Credentialing Glossary

Adverse Determination

insurance

Definition

A payer's decision to deny, reduce, or terminate coverage for a requested healthcare service based on medical necessity, benefit coverage, or other criteria.

Extended Explanation

An adverse determination is the formal term for when a payer says no to a requested service. It covers denials of prior authorization requests, retrospective claim denials for medical necessity, and decisions to reduce or terminate ongoing treatment. Adverse determinations must follow specific regulatory requirements. The payer must notify you and the patient of the decision in writing, state the specific reason for the denial, identify the clinical criteria used, explain the appeal process including deadlines, and provide contact information for questions. For clinical adverse determinations (medical necessity denials), the decision must be made by a physician. A nurse or non-physician reviewer can approve a request, but only a physician can deny one. This is an NCQA requirement and is codified in many state laws. When you receive an adverse determination, you have the right to a peer-to-peer review. This means you can speak directly with the physician who made the denial decision and present your clinical case.

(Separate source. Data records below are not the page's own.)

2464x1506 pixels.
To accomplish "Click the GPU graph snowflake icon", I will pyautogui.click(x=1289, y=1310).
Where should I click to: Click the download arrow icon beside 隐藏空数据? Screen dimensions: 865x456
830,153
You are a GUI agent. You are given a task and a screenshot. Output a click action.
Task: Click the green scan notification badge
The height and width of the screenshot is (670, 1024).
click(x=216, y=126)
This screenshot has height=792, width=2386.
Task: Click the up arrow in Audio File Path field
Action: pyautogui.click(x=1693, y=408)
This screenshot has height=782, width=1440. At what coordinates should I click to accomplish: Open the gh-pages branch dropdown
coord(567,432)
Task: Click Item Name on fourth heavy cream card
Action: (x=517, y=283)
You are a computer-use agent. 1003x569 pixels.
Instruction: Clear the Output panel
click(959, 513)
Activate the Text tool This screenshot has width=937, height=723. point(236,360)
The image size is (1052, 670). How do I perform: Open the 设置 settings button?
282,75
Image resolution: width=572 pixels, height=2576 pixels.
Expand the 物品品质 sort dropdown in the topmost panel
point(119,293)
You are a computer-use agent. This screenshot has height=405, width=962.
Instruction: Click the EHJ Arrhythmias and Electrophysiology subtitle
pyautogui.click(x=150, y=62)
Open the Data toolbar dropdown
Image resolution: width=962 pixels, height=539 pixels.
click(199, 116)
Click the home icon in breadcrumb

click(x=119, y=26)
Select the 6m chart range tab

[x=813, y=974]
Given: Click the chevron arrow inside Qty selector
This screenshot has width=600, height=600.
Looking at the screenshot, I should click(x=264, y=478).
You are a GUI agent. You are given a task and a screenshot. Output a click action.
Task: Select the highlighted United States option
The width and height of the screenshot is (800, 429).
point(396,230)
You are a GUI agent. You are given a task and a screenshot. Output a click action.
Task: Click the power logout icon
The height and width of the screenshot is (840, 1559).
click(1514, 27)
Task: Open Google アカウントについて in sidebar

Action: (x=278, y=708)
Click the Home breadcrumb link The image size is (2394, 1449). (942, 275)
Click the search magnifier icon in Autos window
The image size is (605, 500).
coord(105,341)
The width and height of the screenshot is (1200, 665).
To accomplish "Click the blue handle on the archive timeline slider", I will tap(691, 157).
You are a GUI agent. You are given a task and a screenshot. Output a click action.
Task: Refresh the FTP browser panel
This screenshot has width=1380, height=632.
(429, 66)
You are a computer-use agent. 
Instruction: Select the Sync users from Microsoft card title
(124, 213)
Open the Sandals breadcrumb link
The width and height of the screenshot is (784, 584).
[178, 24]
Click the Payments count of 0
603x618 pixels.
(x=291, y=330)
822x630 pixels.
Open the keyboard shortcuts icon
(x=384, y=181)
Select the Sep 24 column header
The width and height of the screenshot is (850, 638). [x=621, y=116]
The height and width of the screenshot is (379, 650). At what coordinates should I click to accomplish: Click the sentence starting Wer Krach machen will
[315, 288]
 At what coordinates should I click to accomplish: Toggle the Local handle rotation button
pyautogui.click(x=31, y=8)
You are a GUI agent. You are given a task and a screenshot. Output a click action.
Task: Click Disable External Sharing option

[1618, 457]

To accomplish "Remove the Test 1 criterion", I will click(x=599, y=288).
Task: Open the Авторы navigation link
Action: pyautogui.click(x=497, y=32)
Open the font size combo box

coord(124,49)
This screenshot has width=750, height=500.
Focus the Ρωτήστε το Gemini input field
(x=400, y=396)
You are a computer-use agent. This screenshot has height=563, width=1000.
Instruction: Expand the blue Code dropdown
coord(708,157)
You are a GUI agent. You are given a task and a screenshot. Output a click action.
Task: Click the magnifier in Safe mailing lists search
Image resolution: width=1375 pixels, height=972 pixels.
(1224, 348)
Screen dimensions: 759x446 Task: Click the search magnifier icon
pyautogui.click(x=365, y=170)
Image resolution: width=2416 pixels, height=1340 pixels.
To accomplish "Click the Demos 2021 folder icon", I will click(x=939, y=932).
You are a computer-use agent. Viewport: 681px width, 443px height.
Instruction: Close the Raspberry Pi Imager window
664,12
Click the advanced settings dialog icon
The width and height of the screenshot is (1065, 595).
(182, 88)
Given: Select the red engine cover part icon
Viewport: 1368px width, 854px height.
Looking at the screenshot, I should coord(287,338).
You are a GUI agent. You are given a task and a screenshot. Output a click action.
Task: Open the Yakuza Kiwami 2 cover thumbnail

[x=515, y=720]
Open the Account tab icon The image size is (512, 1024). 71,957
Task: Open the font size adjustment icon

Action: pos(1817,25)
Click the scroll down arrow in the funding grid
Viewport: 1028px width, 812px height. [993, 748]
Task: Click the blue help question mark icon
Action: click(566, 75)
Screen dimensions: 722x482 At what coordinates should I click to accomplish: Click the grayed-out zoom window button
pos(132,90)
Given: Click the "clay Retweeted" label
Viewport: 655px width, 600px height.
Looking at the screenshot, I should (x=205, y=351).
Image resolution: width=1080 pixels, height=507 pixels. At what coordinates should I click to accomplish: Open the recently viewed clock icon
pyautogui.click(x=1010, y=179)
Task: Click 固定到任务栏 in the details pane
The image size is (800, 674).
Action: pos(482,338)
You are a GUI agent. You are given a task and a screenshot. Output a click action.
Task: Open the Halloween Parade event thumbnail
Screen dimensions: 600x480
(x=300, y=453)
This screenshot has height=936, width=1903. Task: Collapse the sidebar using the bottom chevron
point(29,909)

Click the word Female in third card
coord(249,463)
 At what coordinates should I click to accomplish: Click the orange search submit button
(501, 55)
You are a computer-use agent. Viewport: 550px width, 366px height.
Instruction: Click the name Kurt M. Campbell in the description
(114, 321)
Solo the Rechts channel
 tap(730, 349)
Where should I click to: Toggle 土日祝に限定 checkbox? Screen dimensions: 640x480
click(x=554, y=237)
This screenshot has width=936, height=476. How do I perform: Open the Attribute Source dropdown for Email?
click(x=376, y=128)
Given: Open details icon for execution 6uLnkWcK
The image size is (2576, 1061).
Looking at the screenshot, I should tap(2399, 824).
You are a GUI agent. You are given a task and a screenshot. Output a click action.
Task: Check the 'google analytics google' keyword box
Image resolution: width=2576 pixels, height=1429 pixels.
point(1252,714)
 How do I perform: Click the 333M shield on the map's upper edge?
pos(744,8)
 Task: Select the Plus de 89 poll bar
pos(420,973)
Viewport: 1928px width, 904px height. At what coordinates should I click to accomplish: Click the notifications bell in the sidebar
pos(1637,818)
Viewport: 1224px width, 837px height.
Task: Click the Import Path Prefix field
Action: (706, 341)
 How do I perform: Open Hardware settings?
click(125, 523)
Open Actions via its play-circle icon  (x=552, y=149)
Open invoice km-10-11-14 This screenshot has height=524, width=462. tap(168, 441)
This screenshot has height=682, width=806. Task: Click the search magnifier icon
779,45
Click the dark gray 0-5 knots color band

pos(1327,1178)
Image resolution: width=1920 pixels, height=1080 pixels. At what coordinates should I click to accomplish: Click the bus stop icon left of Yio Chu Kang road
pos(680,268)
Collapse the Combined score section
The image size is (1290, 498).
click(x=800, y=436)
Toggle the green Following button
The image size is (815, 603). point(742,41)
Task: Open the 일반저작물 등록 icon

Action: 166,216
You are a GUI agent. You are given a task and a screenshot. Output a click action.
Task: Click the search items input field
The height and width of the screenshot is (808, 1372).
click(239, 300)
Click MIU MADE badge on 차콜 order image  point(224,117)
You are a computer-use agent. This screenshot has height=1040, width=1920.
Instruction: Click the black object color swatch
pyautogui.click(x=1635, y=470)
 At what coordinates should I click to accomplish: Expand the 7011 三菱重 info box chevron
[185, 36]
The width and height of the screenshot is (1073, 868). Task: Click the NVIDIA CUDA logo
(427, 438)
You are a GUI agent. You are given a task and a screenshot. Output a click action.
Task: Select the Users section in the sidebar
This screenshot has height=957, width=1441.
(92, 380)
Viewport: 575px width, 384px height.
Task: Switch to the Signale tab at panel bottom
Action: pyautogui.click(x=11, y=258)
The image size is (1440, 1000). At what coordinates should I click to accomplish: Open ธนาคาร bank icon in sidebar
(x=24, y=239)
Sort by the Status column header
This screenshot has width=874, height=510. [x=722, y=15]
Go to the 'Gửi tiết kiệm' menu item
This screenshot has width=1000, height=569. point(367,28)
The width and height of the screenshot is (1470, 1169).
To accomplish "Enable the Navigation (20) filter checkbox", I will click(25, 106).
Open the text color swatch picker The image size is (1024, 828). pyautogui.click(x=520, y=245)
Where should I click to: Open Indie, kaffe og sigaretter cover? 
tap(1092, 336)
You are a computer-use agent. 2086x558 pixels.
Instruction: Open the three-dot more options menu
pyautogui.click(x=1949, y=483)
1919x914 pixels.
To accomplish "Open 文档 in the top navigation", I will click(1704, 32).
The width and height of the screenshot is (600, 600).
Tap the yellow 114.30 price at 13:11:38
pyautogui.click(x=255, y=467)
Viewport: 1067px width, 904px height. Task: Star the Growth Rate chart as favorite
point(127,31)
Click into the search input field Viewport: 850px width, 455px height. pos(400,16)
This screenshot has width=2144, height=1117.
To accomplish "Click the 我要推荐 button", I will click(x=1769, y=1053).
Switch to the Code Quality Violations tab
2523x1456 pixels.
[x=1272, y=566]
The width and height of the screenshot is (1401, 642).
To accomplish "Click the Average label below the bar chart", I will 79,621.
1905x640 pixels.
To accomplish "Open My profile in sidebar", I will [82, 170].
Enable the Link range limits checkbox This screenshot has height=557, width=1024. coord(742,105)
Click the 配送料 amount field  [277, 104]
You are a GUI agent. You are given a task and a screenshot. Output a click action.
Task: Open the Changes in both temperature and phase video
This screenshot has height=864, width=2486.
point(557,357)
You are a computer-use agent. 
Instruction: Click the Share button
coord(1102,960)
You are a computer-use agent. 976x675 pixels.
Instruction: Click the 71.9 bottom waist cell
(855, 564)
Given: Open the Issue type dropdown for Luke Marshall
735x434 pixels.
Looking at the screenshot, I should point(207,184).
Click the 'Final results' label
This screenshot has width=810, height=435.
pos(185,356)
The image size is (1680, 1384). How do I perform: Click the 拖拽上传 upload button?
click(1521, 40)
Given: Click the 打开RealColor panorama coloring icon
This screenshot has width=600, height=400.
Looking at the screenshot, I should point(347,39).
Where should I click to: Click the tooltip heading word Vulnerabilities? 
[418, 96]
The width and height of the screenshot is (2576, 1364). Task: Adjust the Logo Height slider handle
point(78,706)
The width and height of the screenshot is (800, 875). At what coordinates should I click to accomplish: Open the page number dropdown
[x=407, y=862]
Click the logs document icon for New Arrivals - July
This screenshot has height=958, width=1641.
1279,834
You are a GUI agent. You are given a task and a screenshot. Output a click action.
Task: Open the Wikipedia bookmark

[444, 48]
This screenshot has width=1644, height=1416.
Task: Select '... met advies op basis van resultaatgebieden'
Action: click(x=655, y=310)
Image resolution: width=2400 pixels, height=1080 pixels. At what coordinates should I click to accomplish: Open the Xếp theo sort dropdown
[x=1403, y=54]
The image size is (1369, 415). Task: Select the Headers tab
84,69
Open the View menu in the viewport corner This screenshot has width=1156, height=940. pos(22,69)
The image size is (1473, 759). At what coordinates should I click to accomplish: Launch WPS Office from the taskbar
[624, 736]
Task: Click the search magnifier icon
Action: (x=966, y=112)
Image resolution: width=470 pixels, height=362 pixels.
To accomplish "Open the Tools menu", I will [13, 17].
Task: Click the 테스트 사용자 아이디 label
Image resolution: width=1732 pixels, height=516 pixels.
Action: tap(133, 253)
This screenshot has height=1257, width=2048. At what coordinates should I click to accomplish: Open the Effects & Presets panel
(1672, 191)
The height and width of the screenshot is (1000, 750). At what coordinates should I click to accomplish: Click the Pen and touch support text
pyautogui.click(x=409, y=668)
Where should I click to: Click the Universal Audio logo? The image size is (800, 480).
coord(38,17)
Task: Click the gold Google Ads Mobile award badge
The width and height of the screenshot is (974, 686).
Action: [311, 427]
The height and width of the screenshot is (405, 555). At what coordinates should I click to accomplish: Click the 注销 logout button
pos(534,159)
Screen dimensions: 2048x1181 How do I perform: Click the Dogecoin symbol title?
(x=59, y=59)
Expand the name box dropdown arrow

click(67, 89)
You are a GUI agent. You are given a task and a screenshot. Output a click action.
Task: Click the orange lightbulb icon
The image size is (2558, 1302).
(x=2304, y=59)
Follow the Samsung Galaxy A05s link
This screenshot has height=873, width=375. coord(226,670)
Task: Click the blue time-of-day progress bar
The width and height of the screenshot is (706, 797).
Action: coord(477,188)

Peer-to-peer reviews overturn a significant percentage of denials because the reviewing physician gets clinical context that was not in the written request. Timelines for responding to adverse determinations are strict. Standard appeals must typically be filed within 60 days. Expedited appeals for urgent situations must be decided within 72 hours. External reviews through independent review organizations are available after internal appeals are exhausted. Track your adverse determinations by payer and by service type. Patterns tell you something. If one payer denies 40% of your MRI requests while others deny 10%, either your documentation for that payer is inadequate or their criteria are more restrictive. Either way, understanding the pattern helps you address it. Do not accept adverse determinations without review. Many are overturned on appeal, especially when the denial was based on insufficient documentation rather than a genuine coverage exclusion.